[Collected data entries]
........

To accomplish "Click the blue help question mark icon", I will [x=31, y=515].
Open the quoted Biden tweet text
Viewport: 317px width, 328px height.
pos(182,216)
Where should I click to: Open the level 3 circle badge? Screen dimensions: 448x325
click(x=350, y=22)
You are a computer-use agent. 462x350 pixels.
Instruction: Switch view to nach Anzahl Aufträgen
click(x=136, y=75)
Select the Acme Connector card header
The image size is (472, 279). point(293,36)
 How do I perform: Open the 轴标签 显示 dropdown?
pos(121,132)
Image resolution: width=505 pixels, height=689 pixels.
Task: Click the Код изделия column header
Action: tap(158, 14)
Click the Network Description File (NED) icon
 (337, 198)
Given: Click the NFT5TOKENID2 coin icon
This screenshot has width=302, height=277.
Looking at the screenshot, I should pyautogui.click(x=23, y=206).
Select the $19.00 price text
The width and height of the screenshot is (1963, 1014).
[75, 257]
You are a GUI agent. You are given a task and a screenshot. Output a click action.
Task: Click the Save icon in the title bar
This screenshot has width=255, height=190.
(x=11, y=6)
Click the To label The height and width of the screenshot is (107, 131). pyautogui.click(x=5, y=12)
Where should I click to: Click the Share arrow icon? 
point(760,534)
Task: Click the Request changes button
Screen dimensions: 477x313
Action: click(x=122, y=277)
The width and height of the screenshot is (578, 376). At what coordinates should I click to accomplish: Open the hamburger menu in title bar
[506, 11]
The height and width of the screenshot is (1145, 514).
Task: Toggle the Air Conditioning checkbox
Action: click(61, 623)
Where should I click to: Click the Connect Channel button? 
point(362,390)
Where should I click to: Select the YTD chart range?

........

EXERCISE INSTRUCTIONS: Exactly and only the lines from the line containing "The width and height of the screenshot is (578, 376)." through the last line of the entries should be copied, both ends included.

RESPONSE BOX:
The width and height of the screenshot is (578, 376). At what coordinates should I click to accomplish: Open the hamburger menu in title bar
[506, 11]
The height and width of the screenshot is (1145, 514).
Task: Toggle the Air Conditioning checkbox
Action: click(61, 623)
Where should I click to: Click the Connect Channel button? 
point(362,390)
Where should I click to: Select the YTD chart range?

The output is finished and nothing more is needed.